The conformational flexibility of peptidyl ligands may be an essential element of many peptide-macromolecular interactions. Consequently, the alpha-carbonyl backbone flexibility of the 8 kDa protein kinase inhibitor (PKI alpha) peptide of cAMP-dependent protein kinase (cAPK) free in solution and bound to cAPK was assessed by time-resolved fluorescence anisotropy. Specifically, three full-length, single-site PKI alpha mutants (V3C, S28C, and S59C) were prepared, and fluorescein iodoacetamide (FI) was selectively conjugated to the side chains of each substituted cysteine. The time-resolved anisotropy decay profiles of the labeled mutants were well fit to a model-free nonassociative biexponential equation. Free in solution, the three labeled proteins had very similar anisotropy decays arising primarily from local alpha-carbonyl backbone movements. Only a small fraction of the anisotropy decay was associated with slower, whole-body tumbling, confirming that PKI alpha is highly disordered at all three locations.

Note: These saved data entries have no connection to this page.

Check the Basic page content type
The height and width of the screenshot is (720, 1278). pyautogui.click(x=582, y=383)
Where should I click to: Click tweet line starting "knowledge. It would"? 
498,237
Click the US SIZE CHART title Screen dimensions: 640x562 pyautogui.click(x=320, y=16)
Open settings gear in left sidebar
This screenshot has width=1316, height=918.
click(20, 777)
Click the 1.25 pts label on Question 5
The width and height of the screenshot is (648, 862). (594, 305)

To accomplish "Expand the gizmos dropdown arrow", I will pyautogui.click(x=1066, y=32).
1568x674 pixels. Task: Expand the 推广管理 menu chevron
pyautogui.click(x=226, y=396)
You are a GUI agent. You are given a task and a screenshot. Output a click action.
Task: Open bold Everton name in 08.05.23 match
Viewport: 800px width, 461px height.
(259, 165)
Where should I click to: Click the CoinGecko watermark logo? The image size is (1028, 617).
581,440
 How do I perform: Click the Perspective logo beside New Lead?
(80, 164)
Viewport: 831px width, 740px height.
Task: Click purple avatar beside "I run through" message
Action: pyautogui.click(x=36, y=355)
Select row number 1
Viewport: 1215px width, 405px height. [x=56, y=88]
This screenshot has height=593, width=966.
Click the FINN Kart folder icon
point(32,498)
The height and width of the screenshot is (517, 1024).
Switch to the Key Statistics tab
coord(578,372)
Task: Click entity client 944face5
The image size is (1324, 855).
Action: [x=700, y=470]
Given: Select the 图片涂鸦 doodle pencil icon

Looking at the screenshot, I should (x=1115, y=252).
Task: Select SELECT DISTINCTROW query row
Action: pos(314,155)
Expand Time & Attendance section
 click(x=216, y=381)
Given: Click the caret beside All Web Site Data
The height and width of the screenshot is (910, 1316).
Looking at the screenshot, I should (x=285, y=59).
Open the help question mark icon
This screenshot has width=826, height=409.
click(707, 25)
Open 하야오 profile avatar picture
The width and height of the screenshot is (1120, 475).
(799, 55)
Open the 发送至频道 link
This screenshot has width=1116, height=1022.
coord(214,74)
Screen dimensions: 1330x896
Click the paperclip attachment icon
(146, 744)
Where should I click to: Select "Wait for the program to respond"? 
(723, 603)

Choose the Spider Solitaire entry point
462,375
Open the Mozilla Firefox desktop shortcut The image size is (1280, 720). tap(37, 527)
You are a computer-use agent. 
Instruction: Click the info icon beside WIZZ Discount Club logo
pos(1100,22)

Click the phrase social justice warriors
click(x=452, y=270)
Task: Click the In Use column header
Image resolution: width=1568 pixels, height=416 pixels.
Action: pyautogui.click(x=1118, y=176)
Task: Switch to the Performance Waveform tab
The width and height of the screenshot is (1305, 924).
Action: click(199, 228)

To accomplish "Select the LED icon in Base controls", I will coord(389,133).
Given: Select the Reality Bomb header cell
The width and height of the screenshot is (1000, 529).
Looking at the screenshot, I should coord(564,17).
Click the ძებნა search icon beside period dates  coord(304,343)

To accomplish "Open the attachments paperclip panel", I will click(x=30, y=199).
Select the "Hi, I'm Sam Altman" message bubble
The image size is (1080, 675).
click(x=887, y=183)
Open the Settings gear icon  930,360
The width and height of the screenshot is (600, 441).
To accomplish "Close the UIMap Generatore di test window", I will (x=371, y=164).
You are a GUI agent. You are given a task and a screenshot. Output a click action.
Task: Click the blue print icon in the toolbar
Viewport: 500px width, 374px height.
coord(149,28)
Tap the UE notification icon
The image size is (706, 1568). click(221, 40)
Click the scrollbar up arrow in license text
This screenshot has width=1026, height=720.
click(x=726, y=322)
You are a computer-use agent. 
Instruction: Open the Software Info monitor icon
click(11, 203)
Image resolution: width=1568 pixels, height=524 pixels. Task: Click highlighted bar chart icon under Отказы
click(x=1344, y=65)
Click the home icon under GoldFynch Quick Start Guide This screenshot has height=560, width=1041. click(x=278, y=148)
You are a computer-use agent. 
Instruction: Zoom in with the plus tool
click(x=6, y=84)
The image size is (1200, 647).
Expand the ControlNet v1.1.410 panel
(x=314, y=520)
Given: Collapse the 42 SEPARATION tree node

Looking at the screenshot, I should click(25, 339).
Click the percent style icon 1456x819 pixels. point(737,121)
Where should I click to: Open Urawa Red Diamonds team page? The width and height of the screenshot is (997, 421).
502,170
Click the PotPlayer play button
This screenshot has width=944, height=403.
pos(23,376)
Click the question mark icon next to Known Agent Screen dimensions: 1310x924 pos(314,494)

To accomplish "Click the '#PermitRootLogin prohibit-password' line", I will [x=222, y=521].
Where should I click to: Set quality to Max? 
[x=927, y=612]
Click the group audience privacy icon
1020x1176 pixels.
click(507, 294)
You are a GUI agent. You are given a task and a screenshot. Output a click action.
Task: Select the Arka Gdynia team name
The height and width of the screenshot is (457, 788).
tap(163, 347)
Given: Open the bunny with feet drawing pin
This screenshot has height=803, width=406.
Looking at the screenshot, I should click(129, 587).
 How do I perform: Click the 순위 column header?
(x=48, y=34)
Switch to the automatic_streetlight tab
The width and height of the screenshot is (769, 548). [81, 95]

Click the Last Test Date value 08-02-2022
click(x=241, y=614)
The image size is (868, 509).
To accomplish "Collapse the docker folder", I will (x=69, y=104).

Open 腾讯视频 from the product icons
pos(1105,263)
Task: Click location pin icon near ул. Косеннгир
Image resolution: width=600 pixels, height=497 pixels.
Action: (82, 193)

Complexation of the mutants with the catalytic (C) subunit of cAPK decreased the rate of whole-body tumbling for all three mutants. The effects on the rapid decay processes, however, were dependent upon the site of conjugation. The anisotropy decay profiles of both FI-V3C- and FI-S28C-PKI alpha were associated with significantly reduced contributions from the fast decay processes, while that of FI-S59C-PKI alpha was largely unaffected by binding to the C-subunit. The results suggest that the cAPK-binding domain of PKI alpha extends from the its N-terminus to residues beyond Ser28 but does not include the segment around Ser59, which is still part of a highly flexible domain when bound to the C-subunit.